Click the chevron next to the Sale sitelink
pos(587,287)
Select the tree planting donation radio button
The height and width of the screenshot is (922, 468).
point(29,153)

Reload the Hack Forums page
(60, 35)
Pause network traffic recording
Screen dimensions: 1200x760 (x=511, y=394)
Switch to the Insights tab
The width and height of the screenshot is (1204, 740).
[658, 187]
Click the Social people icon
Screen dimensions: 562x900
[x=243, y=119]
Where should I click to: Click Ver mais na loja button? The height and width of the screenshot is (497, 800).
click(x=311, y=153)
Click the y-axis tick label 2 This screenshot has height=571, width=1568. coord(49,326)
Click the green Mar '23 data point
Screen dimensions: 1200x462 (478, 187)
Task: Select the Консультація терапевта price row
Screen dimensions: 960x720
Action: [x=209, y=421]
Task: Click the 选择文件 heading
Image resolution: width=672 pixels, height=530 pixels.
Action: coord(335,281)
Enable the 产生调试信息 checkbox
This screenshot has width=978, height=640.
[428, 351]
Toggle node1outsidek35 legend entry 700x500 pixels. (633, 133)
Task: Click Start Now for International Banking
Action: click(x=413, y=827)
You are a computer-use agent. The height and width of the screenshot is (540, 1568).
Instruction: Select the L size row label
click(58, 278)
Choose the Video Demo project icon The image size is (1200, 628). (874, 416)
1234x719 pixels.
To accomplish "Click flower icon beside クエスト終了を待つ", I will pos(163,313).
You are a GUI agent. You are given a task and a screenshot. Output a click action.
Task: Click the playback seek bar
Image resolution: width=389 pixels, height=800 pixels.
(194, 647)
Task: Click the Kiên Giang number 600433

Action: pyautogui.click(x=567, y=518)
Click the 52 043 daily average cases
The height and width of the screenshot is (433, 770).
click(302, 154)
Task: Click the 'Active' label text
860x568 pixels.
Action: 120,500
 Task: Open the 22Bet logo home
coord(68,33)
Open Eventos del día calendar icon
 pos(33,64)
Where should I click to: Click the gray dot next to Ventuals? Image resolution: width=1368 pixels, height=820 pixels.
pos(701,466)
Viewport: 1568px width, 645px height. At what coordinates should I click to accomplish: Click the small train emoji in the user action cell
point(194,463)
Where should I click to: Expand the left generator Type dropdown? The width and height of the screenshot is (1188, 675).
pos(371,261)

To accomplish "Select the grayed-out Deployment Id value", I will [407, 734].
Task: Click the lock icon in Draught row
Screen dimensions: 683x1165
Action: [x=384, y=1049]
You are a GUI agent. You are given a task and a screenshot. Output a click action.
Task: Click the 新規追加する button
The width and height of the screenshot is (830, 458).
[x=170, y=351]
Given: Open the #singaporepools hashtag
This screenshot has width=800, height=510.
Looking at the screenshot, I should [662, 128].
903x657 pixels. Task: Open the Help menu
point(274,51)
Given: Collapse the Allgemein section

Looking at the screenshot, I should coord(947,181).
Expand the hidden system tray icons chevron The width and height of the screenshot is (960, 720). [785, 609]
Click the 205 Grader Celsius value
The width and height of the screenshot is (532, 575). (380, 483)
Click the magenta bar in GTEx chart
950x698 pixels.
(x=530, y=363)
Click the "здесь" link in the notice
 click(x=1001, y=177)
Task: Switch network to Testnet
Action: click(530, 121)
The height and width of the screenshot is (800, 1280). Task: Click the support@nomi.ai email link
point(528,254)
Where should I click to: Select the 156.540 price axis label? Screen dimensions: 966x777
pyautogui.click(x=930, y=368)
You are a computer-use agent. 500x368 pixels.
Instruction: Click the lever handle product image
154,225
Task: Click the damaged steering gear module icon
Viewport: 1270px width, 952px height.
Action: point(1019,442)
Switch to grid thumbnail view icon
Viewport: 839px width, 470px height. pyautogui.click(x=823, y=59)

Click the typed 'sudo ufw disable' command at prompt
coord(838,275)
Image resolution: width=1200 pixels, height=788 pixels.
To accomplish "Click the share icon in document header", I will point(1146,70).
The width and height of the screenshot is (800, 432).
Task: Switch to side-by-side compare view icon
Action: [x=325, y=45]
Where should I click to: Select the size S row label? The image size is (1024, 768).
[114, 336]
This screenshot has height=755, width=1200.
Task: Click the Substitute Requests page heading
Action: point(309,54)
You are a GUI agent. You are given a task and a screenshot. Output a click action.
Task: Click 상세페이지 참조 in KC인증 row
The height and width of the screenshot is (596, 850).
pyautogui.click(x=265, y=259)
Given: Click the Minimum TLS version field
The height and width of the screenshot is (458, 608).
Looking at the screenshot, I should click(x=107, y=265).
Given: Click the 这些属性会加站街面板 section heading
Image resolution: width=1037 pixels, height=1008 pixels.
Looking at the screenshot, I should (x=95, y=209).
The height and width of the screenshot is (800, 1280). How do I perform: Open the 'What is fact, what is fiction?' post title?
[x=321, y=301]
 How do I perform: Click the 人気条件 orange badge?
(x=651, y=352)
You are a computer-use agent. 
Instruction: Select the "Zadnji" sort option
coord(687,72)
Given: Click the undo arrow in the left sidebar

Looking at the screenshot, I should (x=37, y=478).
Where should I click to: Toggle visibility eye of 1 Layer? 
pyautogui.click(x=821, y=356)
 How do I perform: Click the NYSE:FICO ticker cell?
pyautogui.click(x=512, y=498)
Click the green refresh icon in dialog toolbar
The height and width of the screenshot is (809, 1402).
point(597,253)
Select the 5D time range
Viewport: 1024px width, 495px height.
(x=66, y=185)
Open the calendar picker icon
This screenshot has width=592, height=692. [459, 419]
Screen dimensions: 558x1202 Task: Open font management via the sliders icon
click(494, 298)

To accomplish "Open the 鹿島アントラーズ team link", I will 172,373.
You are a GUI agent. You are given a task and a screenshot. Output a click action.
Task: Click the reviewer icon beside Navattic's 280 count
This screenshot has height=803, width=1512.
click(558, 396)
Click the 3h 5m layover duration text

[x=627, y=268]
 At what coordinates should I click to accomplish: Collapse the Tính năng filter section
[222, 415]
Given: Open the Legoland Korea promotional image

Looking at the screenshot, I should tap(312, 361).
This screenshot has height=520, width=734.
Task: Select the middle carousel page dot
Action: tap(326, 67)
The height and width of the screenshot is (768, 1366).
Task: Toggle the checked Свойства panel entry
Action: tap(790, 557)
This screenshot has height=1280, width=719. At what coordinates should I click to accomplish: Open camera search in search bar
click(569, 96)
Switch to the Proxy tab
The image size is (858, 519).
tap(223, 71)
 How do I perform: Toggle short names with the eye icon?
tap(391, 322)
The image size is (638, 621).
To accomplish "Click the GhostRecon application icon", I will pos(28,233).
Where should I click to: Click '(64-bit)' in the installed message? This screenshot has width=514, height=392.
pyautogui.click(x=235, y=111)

+++++

Show every line from the listing that contains "computer".

** Exercise output **
You are a computer-use agent. The height and width of the screenshot is (540, 1568).
You are a computer-use agent. 500x368 pixels.
You are a computer-use agent. 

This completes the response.